Después de varios años de rumores, desmentidas, amagues y anuncios varios, la redacción del diario La Nación, periódico nostálgico si lo hay en el planeta, se mudó de la torre de Bouchard 557 (“Puerto Madero”, según el diario) a un moderno edificio chic en Vicente López, provincia de Buenos Aires, sobre Avenida Del Libertador 101.
En Administración habrán hecho ya los cálculos sobre cuánto más les costará pagar los Ingresos Brutos en provincia y las tarifas de remís, que mantienen como beneficio los editores.
Es lejos aunque no hubo quejas, todavía, en las redes sociales. Más bien mucha excitación y, sobre todo, chusmerío, como el de este bloguero, que se tomó el trabajo de bajar las fotos de la movida para subírselas a todos ustedes.

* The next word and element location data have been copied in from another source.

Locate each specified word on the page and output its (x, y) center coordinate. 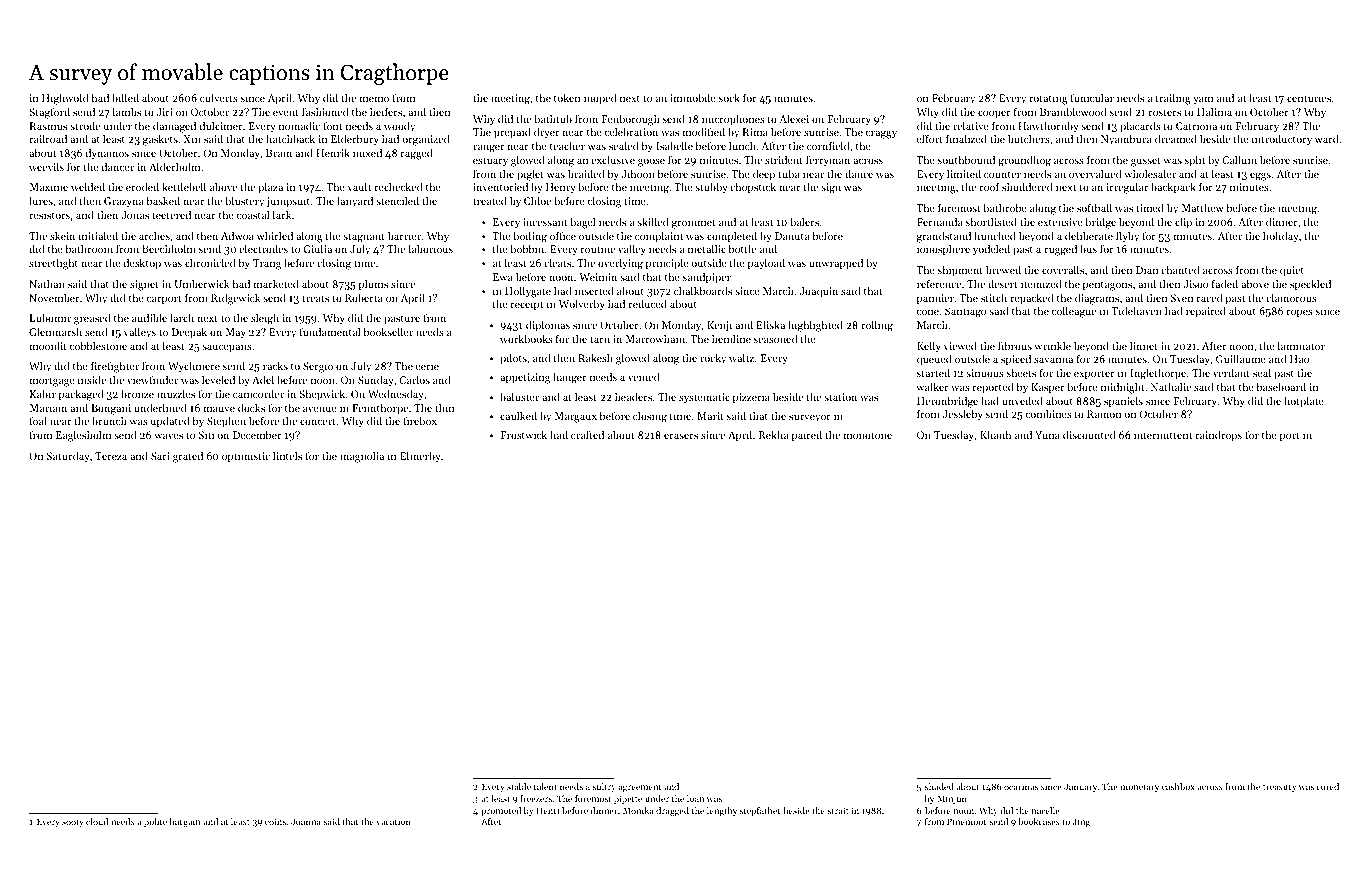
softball (1094, 207)
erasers (681, 436)
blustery (244, 202)
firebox (420, 420)
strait (838, 810)
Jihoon (638, 173)
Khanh (995, 434)
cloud (97, 821)
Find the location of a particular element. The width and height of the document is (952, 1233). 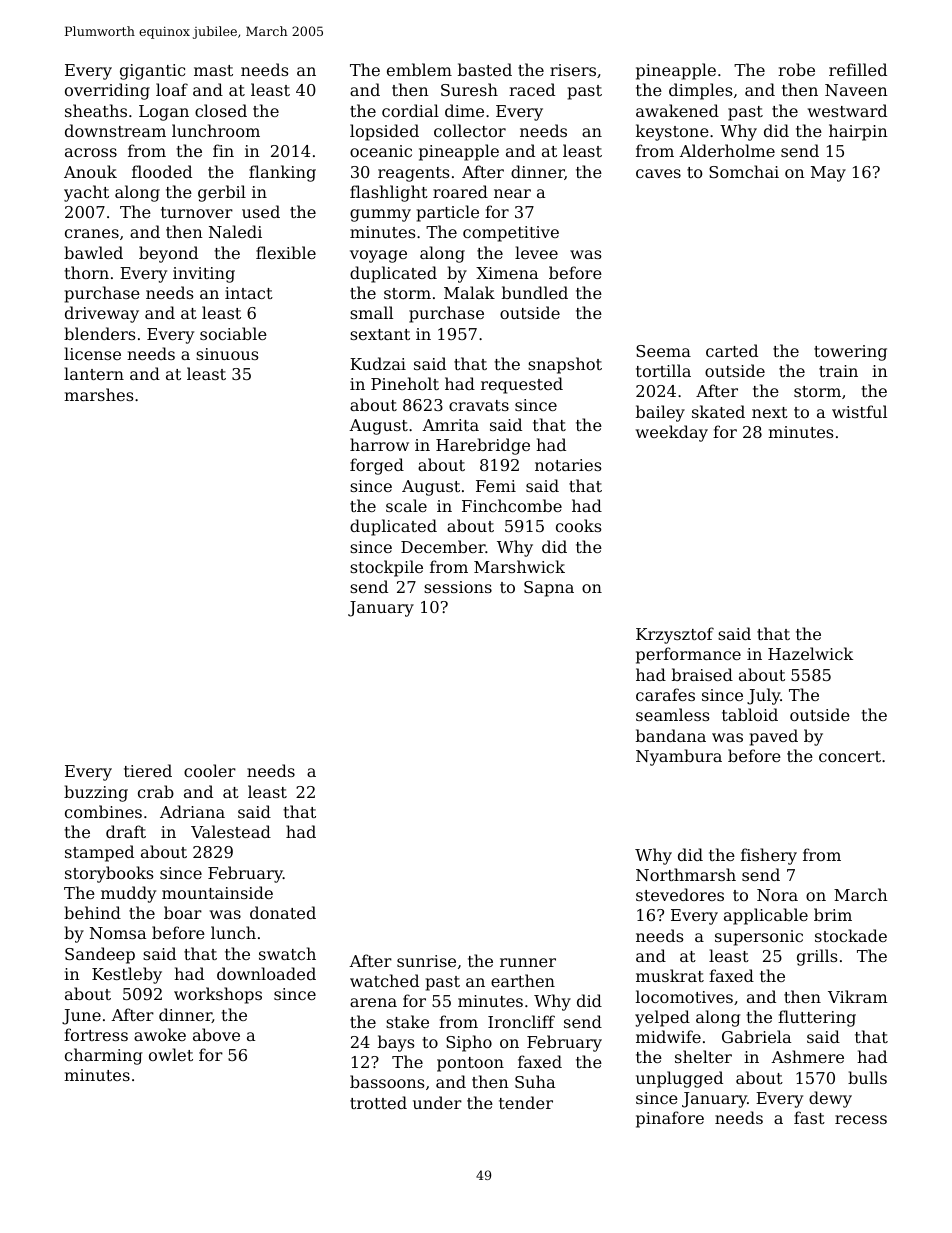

Las fotos son de: Franco Varise, Ariel Torres, PaperPapers, Sebastian Torok, Juan Pablo Mansilla, Jesica Rizzo, Paula Urien, Pablo Lisotto, Pablo Gorlero, Claudio Mauri y Jesica Rizzo. Los nombres de las fotos son las fuentes, para que nadie se ofenda.
¿Qué les parece a ustedes?
Muy buen artículo! Hoy escribieron sobre esto en La Nación un texto firmado por Daniel Arcucci. Lo copio para que lo lean!
El sonido metálico del elemental instrumento de percusión suena desafinado, como casi siempre, pero esta vez no llama, como es clásico, a la reunión de tapa.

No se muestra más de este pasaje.